> [WORK ORDER]: Up to and including the line containing "Click the quick", set down each line of the entries below exactly, starting from the first, and leave out the rest.

[EXERCISE INPUTS Boundary: Start]

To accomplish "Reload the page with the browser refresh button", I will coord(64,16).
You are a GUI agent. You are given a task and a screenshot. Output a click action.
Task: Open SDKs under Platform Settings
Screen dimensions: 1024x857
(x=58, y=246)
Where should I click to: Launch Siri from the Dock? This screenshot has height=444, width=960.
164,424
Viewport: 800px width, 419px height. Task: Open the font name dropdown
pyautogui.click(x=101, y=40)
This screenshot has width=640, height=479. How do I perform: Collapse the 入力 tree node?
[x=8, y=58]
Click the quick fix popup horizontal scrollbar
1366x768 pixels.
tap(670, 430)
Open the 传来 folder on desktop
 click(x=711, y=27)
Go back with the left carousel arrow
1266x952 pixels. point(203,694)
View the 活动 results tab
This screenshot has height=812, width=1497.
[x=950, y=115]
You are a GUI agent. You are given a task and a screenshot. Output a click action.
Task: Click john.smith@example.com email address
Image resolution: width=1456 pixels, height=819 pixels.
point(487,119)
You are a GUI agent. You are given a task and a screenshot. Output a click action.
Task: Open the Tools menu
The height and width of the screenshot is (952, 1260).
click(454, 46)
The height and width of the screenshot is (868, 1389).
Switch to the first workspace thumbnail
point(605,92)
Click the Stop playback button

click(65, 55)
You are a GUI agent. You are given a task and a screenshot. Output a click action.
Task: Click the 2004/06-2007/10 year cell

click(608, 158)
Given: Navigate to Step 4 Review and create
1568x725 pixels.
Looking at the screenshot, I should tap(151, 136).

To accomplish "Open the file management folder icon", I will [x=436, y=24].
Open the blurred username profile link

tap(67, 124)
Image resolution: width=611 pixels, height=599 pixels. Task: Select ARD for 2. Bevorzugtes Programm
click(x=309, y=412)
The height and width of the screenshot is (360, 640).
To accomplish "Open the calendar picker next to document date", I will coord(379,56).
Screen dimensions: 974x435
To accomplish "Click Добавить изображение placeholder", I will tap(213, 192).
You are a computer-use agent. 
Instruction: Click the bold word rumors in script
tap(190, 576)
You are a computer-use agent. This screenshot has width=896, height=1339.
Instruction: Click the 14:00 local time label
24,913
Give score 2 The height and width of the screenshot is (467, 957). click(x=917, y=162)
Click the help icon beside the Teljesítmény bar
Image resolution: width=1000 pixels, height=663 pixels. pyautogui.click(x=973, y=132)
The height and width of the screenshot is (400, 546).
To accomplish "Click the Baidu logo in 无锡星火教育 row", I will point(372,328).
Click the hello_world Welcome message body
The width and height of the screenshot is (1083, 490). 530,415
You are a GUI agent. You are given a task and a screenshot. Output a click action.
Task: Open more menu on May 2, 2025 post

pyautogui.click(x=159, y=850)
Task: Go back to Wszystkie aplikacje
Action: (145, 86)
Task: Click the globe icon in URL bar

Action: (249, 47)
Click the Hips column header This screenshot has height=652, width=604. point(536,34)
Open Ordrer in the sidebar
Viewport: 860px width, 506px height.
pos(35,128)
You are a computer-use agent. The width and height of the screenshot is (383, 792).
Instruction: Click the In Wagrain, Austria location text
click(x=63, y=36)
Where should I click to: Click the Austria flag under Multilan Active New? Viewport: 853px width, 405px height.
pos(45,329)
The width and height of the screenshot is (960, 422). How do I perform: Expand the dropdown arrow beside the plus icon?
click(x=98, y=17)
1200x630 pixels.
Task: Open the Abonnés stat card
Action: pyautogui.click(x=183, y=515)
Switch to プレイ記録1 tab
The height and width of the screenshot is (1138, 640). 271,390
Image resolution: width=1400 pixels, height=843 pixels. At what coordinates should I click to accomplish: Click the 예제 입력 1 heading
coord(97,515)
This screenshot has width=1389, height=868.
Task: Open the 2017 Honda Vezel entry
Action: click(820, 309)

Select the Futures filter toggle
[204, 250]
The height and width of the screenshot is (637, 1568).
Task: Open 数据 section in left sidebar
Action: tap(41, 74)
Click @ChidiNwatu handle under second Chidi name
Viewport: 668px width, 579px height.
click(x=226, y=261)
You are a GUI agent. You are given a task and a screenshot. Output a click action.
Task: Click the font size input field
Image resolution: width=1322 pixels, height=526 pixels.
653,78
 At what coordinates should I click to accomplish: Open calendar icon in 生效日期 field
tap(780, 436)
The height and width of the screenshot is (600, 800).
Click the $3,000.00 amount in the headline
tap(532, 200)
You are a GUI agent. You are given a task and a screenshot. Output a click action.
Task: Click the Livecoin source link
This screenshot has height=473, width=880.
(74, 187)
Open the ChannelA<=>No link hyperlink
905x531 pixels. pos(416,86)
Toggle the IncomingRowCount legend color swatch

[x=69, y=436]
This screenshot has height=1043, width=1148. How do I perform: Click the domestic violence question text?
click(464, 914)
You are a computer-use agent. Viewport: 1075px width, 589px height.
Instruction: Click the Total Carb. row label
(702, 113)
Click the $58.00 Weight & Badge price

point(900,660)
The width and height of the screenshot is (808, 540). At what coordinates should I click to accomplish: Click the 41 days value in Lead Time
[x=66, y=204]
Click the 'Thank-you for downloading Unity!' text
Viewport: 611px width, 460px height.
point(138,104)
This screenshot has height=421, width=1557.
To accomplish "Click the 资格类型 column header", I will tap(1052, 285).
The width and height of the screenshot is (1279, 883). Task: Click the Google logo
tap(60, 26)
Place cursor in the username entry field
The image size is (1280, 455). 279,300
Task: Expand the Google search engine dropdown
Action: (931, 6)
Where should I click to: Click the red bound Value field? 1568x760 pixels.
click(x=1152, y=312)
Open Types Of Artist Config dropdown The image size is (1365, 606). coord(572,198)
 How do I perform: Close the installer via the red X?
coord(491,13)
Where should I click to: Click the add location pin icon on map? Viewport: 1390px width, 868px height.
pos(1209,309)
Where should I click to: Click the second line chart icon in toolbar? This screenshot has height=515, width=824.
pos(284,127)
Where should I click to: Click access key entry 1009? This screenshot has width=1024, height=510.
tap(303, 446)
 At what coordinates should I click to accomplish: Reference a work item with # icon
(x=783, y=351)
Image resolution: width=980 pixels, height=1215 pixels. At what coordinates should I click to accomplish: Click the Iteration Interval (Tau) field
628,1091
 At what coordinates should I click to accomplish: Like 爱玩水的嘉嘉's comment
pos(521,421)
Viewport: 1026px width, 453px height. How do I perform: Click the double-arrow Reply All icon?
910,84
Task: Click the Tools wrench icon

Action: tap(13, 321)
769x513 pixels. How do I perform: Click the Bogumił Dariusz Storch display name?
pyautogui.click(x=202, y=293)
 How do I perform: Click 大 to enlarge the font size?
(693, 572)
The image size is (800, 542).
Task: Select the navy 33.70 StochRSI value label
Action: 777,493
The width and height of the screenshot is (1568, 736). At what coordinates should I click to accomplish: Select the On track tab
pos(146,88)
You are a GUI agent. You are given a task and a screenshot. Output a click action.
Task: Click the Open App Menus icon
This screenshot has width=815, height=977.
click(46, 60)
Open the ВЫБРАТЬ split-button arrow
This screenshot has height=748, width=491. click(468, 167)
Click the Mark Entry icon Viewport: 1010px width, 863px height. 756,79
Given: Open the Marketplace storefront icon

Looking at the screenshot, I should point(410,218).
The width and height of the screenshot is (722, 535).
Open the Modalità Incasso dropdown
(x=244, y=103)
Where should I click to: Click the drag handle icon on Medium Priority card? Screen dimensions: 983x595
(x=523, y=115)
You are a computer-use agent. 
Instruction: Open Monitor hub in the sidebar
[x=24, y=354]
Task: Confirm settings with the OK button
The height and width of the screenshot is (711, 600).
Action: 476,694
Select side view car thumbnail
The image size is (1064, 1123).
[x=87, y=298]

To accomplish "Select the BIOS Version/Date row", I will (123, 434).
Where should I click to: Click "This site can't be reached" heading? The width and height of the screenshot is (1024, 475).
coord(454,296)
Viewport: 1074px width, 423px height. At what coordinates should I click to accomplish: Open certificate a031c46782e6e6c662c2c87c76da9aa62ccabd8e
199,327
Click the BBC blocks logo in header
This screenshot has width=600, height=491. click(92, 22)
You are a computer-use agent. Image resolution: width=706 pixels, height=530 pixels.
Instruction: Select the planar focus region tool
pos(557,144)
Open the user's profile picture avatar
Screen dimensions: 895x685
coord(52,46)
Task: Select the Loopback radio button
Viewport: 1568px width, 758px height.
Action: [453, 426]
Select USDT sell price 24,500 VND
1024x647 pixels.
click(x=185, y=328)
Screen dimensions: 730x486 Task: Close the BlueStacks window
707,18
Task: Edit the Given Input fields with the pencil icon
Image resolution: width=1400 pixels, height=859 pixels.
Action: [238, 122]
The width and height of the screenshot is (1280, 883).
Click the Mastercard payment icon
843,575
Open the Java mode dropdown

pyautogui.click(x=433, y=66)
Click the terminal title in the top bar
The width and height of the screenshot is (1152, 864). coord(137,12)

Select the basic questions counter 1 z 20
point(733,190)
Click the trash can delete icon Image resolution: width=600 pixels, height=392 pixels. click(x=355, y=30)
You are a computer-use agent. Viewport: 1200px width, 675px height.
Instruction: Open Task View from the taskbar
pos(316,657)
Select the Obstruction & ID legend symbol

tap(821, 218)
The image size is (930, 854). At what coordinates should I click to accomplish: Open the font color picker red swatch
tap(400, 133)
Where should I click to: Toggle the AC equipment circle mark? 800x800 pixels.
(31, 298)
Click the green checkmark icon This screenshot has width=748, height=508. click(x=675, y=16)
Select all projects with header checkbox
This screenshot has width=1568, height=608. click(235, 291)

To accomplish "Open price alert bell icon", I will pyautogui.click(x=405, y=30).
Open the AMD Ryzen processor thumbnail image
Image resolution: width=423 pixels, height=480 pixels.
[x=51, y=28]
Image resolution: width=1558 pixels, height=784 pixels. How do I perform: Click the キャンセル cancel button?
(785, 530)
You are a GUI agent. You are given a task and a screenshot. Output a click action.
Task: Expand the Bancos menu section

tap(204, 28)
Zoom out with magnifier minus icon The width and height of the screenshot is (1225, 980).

[EXERCISE INPUTS Boundary: End]

> [RESPONSE]:
To accomplish "Reload the page with the browser refresh button", I will coord(64,16).
You are a GUI agent. You are given a task and a screenshot. Output a click action.
Task: Open SDKs under Platform Settings
Screen dimensions: 1024x857
(x=58, y=246)
Where should I click to: Launch Siri from the Dock? This screenshot has height=444, width=960.
164,424
Viewport: 800px width, 419px height. Task: Open the font name dropdown
pyautogui.click(x=101, y=40)
This screenshot has width=640, height=479. How do I perform: Collapse the 入力 tree node?
[x=8, y=58]
Click the quick fix popup horizontal scrollbar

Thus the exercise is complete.